MAHONING VALLEY Consumers react to falling rates

Investors should stick with their plan, an adviser said.
YOUNGSTOWN -- Falling interest rates have homeowners rushing to save money by refinancing mortgages and savers looking for new ways to boost their income.
Rates for 30-year mortgages have fallen from about 7.75 percent a year ago to 6.50 percent today, while long-term certificates of deposit have fallen from about 7 percent to 4.5 percent.
Bob Steele, vice president of deposit services at Home Savings and Loan in Youngstown, said more investors are opening money market accounts because CD rates are low.
Rates for money market accounts now are about 4 percent, making them close to the rates of CDs. Previously, CDs had been about 2.5 percentage points higher than money market rates.
Money market accounts are different than CDs because they don't have a fixed term, they can be added to or withdrawn from and their interest rates fluctuate.
Steele said Home Savings' deposits have been increasing steadily and at least part of that increase probably can be attributed to people becoming wary of the stock market because of major declines since last year.
Steve Lewis, president of First Place Bank, said he's sure that fear of the stock market is a reason why all categories of deposits are up at the Warren-based bank.
Abandoning market: Bruce Beard of Beard Pension & amp; Financial Services in Boardman said many investors are rushing to do the opposite of the trend in 1999.
Then, people who had never invested in stocks before were cashing in their CDs to buy Internet-related stocks, which were booming at the time, he said.
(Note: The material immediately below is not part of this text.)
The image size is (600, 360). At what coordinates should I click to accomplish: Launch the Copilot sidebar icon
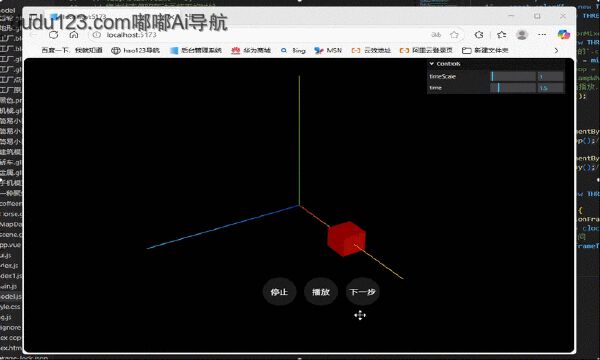[563, 35]
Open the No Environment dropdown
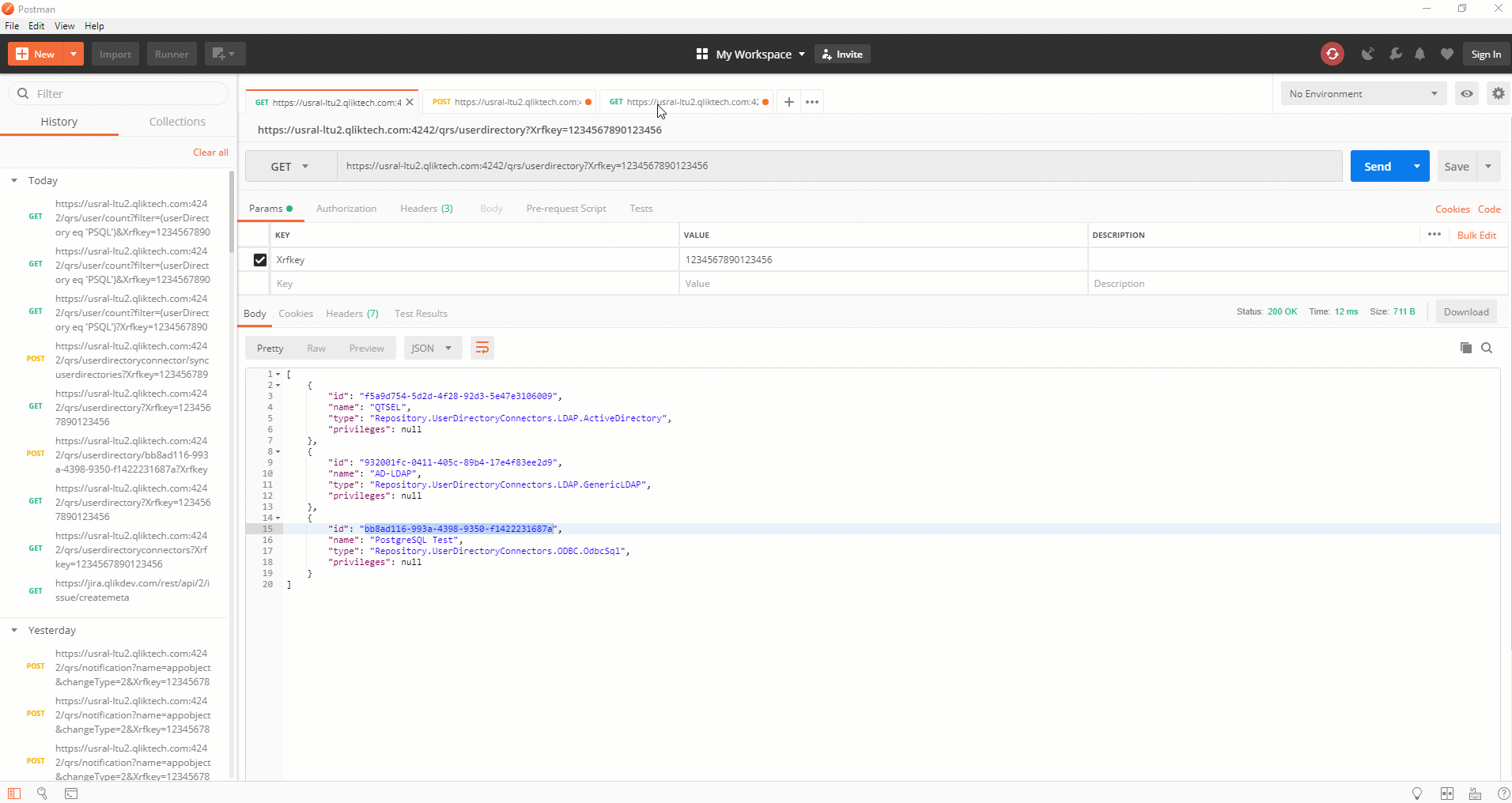The height and width of the screenshot is (803, 1512). click(x=1363, y=94)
Now, with the stock market down, some people are pulling out of the stock market and buying CDs because the income is guaranteed, he said.
Neither approach is right, he said.
"The big mistake people are making is trying to time the market," he said.
Despite lower stock prices and lower interest rates, he is advising clients to stick with the asset allocation that they decided on previously. CDs may be a part of that, depending on an investor's situation and risk tolerance, he said.
Stocks also remain an integral part of that allocation, even though the Dow Jones industrial average is down about 15 percent since April 2000.
Stock prices are low, taxes are coming down and companies are starting to make money, he said.
"There's not a whole lot of risk in the market right now," he said.
Beard said he is suggesting bank stocks to clients as long as the banks don't have a large number of bad loans from the struggling economy. He said National City is one stock that is attractive because it is paying a dividend of 4.25 percent.
It's a much different environment than when he entered the business 20 years ago. At that time, money market rates were 15 percent and tax-free bonds were paying 11 percent. Many people didn't think there was much point to taking the risk of being in the stock market then, he said.
Refinancing: As rates have fallen for CDs, however, they also have dropped for mortgage rates.
Steele and Lewis said the surge in refinancing of mortgages is continuing. First Place set a record for the number of mortgage applications filed in October.
Area banks and mortgage companies have been busy all year as people refinance mortgages to take advantage of rates that have been around 6 percent for 15-year mortgages and 6.5 percent for 30-year mortgages. Refinancing allows homeowners to cut their monthly payments or the number of years of their loan.